A sleepy hamlet in east Sikkim gives the best view of the eastern Himalayan mountain range with the mighty Kanchenjunga. Zuluk or Dzuluk is located 10,100 feet above sea level and is part of the ancient Silk Route, which connected the East with the West and passed through India.
The circuits in Silk Route connected one place with another. The route that connected Lhasa (now Tibet) to Kalimpong (near Darjeeling) passed through Pedong, Aritar, Zuluk and Jelepla to Chumbi Valley in Tibet.
Zuluk was as an overnight base for travellers going to Tibet through the Jelep-la mountain pass until the 1959 Chinese invasion of Tibet. Historically, Zuluk provided accommodation facilities to traders and porters travelling on the trade route to Tibet.

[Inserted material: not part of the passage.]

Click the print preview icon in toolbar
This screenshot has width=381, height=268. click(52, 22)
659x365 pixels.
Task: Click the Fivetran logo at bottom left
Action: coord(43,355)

These traders and porters were mostly from Tibet and Nepal.
Today, Zuluk, on the jagged lower Himalayan terrain, is an offbeat tourism destination surrounded by virgin forests, flora and fauna. Zuluk, also Jhuluk or Jaluk, is the first village in this section of the Silk Route to offer homestay facilities.

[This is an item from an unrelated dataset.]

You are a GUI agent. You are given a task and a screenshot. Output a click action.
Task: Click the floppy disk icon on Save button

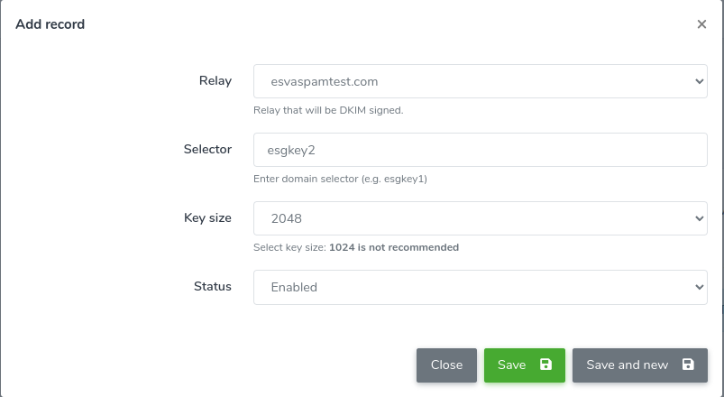click(x=545, y=365)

Thambi View Point, about 14 km from Zuluk, offers a panoramic view of the entire Kanchenjunga range. From this Point, which is at 11,200 feet, one can watch the sunrise over Kanchenjunga and its allied peaks.
The sunrise is spectacular as the rays turn the snow-clad Kanchenjunga into a crimson red, followed by golden and then silver. The play of the sun’s rays on the snow is truly breathtaking.

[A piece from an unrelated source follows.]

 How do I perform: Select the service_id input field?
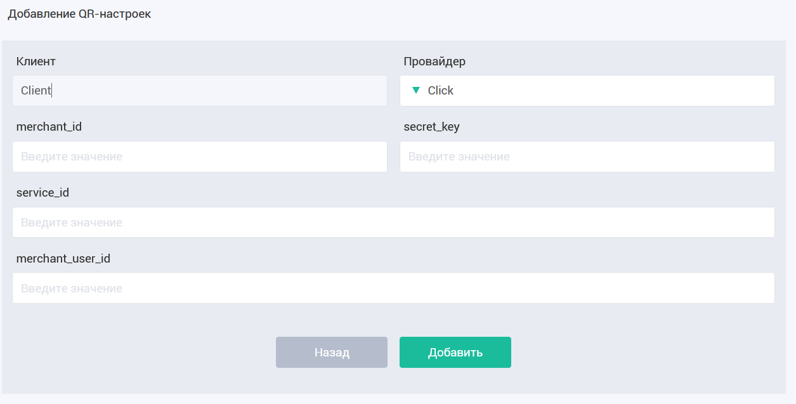393,223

The Zuluk road is an engineering marvel, making almost 32 hairpin turns to reach Lungthung village near Thambi Point. Zuluk has a local Nag (snake god) temple, a cave-like structure, dedicated to Nag devta, worshipped by the locals.
With a population of around 700 people, Zuluk is also home to an Indian Army base, which has been used as a transit camp for movement to the Chinese border a few kilometres away.
The picturesque village is in the restricted area of Sikkim and is open only to Indian nationals who need to apply for Protected Area Permit.
Zuluk lies in the Pangolakha Wildlife Sanctuary, which houses some of the most exotic species of mammals from North East India including Asiatic black bear, yellow-throated marten and red fox. Bengal Tiger has also been sighted twice.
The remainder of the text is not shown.